Se levarmos em conta as ações da oposição a este governo e, lá atrás, contra Lula, sobretudo dos meios de comunicação, notaremos que abusaram das tentativas de impedir a continuidade do PT no Palácio do Planalto. Sem sucesso. Então, no final de 2012, com a eleição de Fernando Haddad para a prefeitura de São Paulo, maior reduto do conservadorismo entre as capitais, ficou claro que Lula ainda tinha prestígio, força e poder de eleger um desconhecido. Não foi pouca coisa a vitória contra José Serra, talvez a liderança de oposição mais conhecida no Brasil e, principalmente, no curral eleitoral tucano.

Então o MPL – Movimento Passe Livre – surge no momento do reajuste de tarifas de ônibus e leva às ruas sua velha reivindicação de gratuidade no transporte coletivo. É bom lembrar que o MPL é uma organização que atuou ao lado de Haddad na campanha e que sempre realizou este tipo de manifestação quando dos reajustes de tarifa anteriores.
Um movimento organizado com uma pauta definida saiu mobilizado pelas redes sociais e, na rua, viu apoio de milhares de pessoas que... não usam transporte público!

Estranho?
Claro que não.
O trabalhador, até mesmo o informal, recebe subsídio para o transporte, os estudantes pagam meia; idosos, nada pagam.
Quem eram as pessoas que saíram com cartazes com os mais diversos slogans, pedidos, até ofensas? A parcela mais reacionária da classe média!
É preciso admitir que não são poucas as pessoas que se identificam com o retrocesso, sobretudo nos grandes centros urbanos; ter que dividir assentos de avião com o porteiro do prédio onde reside ou, no trânsito, parar ao lado do carro do jardineiro! São situações que disparam um ódio (nem sempre) adormecido contra parcela da sociedade menos favorecida, em geral, nordestinos, negros, pobres e moradores das periferias.

Daí surge uma conclusão deste blog:
A mais surpreendente – no meu ponto de vista, a mais infeliz – é que as manifestações se deram mais pelos acertos que pelos erros deste governo.
A nova classe média atingiu em cheio a velha: a insatisfação é visível.

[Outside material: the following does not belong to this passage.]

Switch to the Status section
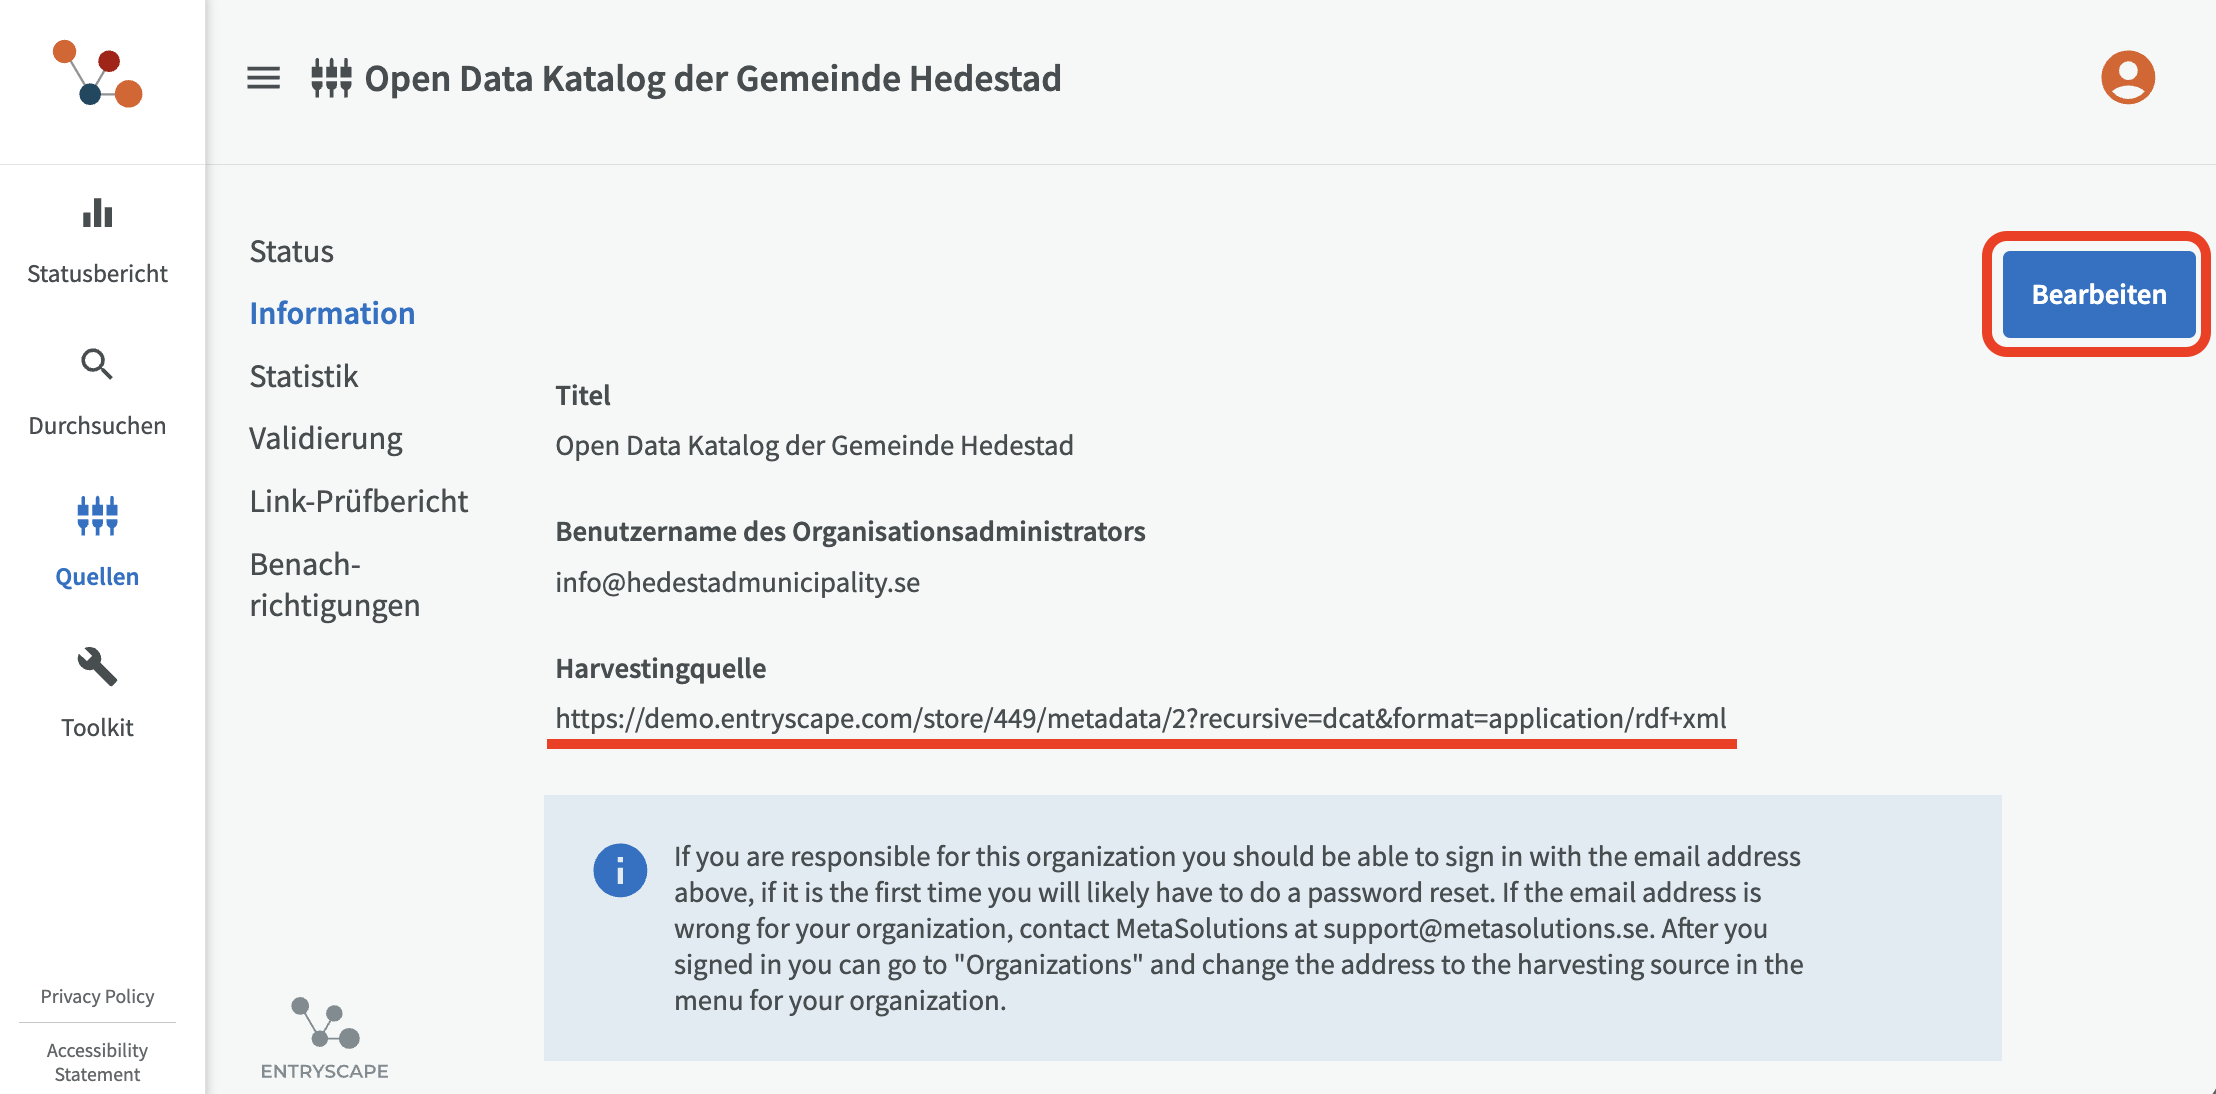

As consequências de junho são imprevisíveis, apesar da total falta de oposição no Brasil.
Via redes sociais, já percebo um movimento de “libertação” de tudo que ficou reprimido pela classe média: de forma aberta, pedem a volta do regime militar, o fim do voto para beneficiários do Bolsa Família, a derrubada do governo central e do partido que foi eleito para dirigir a Nação; exigem até que o STF não cumpra a Lei, que recuse a apelação a sentenças criminais!

Mas não apresentam alternativas; pedem melhor educação e saúde mas não existem propostas melhores dos que as que existem, nem a fonte de financiamento dos recursos, nem um nome ou partido capaz de sintetizar os anseios da população “cansada de tudo que está aí”.

A impressão que resta é o desejo – que, aos poucos, mostra a face – de derrubar um governo eleito pela via democrática e que, ao que indicam pesquisas recentes, tem enormes chance de se reeleger em 2014.

Que derrubem, então, mas pelo voto!
A sociedade organizada brasileira, os trabalhadores, estudantes, sindicatos e associações não aceitarão uma punhalada na democracia.